* WORK INSTRUCTIONS *
State how many lines of the records contain the string "accomplish", and give no other information.

* GIVEN ENTRIES *

______

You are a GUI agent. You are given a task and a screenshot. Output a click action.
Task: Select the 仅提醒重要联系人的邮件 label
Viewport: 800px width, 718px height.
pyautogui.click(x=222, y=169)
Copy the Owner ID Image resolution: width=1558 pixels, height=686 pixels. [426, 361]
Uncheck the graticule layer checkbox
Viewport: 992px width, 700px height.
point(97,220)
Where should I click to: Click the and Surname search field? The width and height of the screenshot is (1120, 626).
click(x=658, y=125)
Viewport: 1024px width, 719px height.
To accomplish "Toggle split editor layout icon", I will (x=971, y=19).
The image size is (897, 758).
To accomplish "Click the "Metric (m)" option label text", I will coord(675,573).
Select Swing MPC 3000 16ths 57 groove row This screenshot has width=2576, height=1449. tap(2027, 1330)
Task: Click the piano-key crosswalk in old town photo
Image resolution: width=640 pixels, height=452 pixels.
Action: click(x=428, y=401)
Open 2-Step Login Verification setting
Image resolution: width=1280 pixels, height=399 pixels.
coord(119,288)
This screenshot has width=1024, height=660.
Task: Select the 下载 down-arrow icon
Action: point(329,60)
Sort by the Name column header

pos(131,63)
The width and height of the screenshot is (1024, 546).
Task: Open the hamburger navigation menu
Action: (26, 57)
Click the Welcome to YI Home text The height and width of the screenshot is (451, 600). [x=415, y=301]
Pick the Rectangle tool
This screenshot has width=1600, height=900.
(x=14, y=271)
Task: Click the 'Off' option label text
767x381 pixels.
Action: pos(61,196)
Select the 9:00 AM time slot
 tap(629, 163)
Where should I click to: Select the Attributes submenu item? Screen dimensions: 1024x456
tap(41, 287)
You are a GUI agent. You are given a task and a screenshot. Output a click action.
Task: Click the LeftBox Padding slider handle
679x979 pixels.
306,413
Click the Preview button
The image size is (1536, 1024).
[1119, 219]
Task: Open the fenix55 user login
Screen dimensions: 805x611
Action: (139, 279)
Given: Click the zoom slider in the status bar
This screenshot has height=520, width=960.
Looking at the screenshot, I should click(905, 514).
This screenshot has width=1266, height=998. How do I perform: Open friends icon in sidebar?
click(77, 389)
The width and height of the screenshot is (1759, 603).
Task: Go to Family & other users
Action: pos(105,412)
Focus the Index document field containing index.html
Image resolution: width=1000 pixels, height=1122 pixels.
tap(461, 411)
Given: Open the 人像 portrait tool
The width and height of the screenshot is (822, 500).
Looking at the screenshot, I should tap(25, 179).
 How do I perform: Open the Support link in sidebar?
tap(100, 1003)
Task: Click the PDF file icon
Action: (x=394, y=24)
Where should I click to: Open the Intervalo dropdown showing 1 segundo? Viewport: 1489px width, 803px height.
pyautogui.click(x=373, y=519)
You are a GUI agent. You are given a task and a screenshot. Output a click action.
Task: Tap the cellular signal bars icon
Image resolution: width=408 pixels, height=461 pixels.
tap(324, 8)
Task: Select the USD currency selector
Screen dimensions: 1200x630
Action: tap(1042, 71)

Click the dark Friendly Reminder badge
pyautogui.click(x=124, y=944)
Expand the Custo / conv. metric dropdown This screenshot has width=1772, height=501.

______

* WRITTEN RESPONSE *
2